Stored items
______

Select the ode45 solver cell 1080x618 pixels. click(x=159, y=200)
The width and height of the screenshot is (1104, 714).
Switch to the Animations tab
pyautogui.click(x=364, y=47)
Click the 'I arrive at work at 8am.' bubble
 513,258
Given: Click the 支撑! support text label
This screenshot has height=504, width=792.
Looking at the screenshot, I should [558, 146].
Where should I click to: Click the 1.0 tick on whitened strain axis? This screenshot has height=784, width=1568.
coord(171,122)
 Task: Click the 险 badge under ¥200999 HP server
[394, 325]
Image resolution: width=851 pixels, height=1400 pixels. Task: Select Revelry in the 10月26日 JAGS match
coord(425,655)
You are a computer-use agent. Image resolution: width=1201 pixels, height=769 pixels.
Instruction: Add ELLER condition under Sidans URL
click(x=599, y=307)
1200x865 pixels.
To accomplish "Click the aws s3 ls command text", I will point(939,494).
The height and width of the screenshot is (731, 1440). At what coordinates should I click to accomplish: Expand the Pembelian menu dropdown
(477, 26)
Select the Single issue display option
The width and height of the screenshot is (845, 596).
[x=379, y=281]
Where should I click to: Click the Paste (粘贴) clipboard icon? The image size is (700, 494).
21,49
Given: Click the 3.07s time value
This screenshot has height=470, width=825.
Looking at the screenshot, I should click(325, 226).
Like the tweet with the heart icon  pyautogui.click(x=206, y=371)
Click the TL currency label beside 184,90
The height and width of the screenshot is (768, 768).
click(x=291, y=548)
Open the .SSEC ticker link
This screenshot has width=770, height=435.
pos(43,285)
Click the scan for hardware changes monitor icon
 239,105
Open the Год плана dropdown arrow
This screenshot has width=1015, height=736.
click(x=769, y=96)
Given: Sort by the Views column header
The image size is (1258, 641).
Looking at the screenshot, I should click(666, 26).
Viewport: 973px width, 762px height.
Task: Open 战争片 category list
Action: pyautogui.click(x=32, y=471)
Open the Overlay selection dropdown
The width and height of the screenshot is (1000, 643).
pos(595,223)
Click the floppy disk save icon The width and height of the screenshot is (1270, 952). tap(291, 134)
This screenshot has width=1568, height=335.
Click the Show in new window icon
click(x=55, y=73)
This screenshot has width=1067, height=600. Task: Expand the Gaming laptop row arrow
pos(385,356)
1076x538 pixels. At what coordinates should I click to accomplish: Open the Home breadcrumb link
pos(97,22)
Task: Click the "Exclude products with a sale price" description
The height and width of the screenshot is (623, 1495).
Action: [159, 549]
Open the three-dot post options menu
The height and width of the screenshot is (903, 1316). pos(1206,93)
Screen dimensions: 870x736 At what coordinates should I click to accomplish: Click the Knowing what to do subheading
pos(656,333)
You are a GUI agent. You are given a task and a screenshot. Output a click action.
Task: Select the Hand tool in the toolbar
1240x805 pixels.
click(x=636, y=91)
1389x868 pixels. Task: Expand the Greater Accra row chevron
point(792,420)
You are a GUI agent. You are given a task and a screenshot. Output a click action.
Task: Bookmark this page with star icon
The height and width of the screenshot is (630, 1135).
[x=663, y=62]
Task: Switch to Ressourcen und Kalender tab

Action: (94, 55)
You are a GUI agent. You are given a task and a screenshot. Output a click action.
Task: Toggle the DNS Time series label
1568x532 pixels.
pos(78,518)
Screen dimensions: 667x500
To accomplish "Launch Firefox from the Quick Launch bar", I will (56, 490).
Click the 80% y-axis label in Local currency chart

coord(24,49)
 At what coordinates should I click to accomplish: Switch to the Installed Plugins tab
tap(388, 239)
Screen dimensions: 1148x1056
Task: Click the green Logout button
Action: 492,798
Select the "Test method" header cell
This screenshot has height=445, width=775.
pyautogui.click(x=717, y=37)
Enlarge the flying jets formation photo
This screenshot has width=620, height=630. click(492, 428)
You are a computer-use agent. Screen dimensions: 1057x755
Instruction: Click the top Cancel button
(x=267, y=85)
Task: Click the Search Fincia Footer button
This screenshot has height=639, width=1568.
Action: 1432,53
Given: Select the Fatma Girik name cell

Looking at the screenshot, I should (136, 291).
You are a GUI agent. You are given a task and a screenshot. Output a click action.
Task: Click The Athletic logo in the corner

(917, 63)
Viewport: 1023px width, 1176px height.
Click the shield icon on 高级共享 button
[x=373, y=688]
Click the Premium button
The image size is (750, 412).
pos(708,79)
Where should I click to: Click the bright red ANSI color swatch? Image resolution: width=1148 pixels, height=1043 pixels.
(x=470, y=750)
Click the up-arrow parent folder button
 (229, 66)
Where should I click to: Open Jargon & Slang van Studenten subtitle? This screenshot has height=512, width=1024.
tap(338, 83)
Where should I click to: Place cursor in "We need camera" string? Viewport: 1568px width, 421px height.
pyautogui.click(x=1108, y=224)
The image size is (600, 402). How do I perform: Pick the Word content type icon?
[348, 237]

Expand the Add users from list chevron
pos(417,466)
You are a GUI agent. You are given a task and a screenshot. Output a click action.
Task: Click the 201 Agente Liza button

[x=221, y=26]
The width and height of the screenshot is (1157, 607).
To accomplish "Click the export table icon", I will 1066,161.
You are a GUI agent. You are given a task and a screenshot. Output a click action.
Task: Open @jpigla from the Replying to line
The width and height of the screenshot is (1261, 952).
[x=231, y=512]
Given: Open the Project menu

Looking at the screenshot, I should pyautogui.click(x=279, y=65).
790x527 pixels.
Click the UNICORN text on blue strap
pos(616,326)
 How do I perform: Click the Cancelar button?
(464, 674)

______

Copy out every record exactly.

Select the ode45 solver cell 1080x618 pixels. click(x=159, y=200)
The width and height of the screenshot is (1104, 714).
Switch to the Animations tab
pyautogui.click(x=364, y=47)
Click the 'I arrive at work at 8am.' bubble
 513,258
Given: Click the 支撑! support text label
This screenshot has height=504, width=792.
Looking at the screenshot, I should [558, 146].
Where should I click to: Click the 1.0 tick on whitened strain axis? This screenshot has height=784, width=1568.
coord(171,122)
 Task: Click the 险 badge under ¥200999 HP server
[394, 325]
Image resolution: width=851 pixels, height=1400 pixels. Task: Select Revelry in the 10月26日 JAGS match
coord(425,655)
You are a computer-use agent. Image resolution: width=1201 pixels, height=769 pixels.
Instruction: Add ELLER condition under Sidans URL
click(x=599, y=307)
1200x865 pixels.
To accomplish "Click the aws s3 ls command text", I will point(939,494).
The height and width of the screenshot is (731, 1440). At what coordinates should I click to accomplish: Expand the Pembelian menu dropdown
(477, 26)
Select the Single issue display option
The width and height of the screenshot is (845, 596).
[x=379, y=281]
Where should I click to: Click the Paste (粘贴) clipboard icon? The image size is (700, 494).
21,49
Given: Click the 3.07s time value
This screenshot has height=470, width=825.
Looking at the screenshot, I should click(325, 226).
Like the tweet with the heart icon  pyautogui.click(x=206, y=371)
Click the TL currency label beside 184,90
The height and width of the screenshot is (768, 768).
click(x=291, y=548)
Open the .SSEC ticker link
This screenshot has width=770, height=435.
pos(43,285)
Click the scan for hardware changes monitor icon
 239,105
Open the Год плана dropdown arrow
This screenshot has width=1015, height=736.
click(x=769, y=96)
Given: Sort by the Views column header
The image size is (1258, 641).
Looking at the screenshot, I should click(666, 26).
Viewport: 973px width, 762px height.
Task: Open 战争片 category list
Action: pyautogui.click(x=32, y=471)
Open the Overlay selection dropdown
The width and height of the screenshot is (1000, 643).
pos(595,223)
Click the floppy disk save icon The width and height of the screenshot is (1270, 952). tap(291, 134)
This screenshot has width=1568, height=335.
Click the Show in new window icon
click(x=55, y=73)
This screenshot has width=1067, height=600. Task: Expand the Gaming laptop row arrow
pos(385,356)
1076x538 pixels. At what coordinates should I click to accomplish: Open the Home breadcrumb link
pos(97,22)
Task: Click the "Exclude products with a sale price" description
The height and width of the screenshot is (623, 1495).
Action: [159, 549]
Open the three-dot post options menu
The height and width of the screenshot is (903, 1316). pos(1206,93)
Screen dimensions: 870x736 At what coordinates should I click to accomplish: Click the Knowing what to do subheading
pos(656,333)
You are a GUI agent. You are given a task and a screenshot. Output a click action.
Task: Select the Hand tool in the toolbar
1240x805 pixels.
click(x=636, y=91)
1389x868 pixels. Task: Expand the Greater Accra row chevron
point(792,420)
You are a GUI agent. You are given a task and a screenshot. Output a click action.
Task: Bookmark this page with star icon
The height and width of the screenshot is (630, 1135).
[x=663, y=62]
Task: Switch to Ressourcen und Kalender tab

Action: (94, 55)
You are a GUI agent. You are given a task and a screenshot. Output a click action.
Task: Toggle the DNS Time series label
1568x532 pixels.
pos(78,518)
Screen dimensions: 667x500
To accomplish "Launch Firefox from the Quick Launch bar", I will (56, 490).
Click the 80% y-axis label in Local currency chart

coord(24,49)
 At what coordinates should I click to accomplish: Switch to the Installed Plugins tab
tap(388, 239)
Screen dimensions: 1148x1056
Task: Click the green Logout button
Action: 492,798
Select the "Test method" header cell
This screenshot has height=445, width=775.
pyautogui.click(x=717, y=37)
Enlarge the flying jets formation photo
This screenshot has width=620, height=630. click(492, 428)
You are a computer-use agent. Screen dimensions: 1057x755
Instruction: Click the top Cancel button
(x=267, y=85)
Task: Click the Search Fincia Footer button
This screenshot has height=639, width=1568.
Action: 1432,53
Given: Select the Fatma Girik name cell

Looking at the screenshot, I should (136, 291).
You are a GUI agent. You are given a task and a screenshot. Output a click action.
Task: Click The Athletic logo in the corner

(917, 63)
Viewport: 1023px width, 1176px height.
Click the shield icon on 高级共享 button
[x=373, y=688]
Click the Premium button
The image size is (750, 412).
pos(708,79)
Where should I click to: Click the bright red ANSI color swatch? Image resolution: width=1148 pixels, height=1043 pixels.
(x=470, y=750)
Click the up-arrow parent folder button
 (229, 66)
Where should I click to: Open Jargon & Slang van Studenten subtitle? This screenshot has height=512, width=1024.
tap(338, 83)
Where should I click to: Place cursor in "We need camera" string? Viewport: 1568px width, 421px height.
pyautogui.click(x=1108, y=224)
The image size is (600, 402). How do I perform: Pick the Word content type icon?
[348, 237]

Expand the Add users from list chevron
pos(417,466)
You are a GUI agent. You are given a task and a screenshot. Output a click action.
Task: Click the 201 Agente Liza button

[x=221, y=26]
The width and height of the screenshot is (1157, 607).
To accomplish "Click the export table icon", I will 1066,161.
You are a GUI agent. You are given a task and a screenshot. Output a click action.
Task: Open @jpigla from the Replying to line
The width and height of the screenshot is (1261, 952).
[x=231, y=512]
Given: Open the Project menu

Looking at the screenshot, I should pyautogui.click(x=279, y=65).
790x527 pixels.
Click the UNICORN text on blue strap
pos(616,326)
 How do I perform: Click the Cancelar button?
(464, 674)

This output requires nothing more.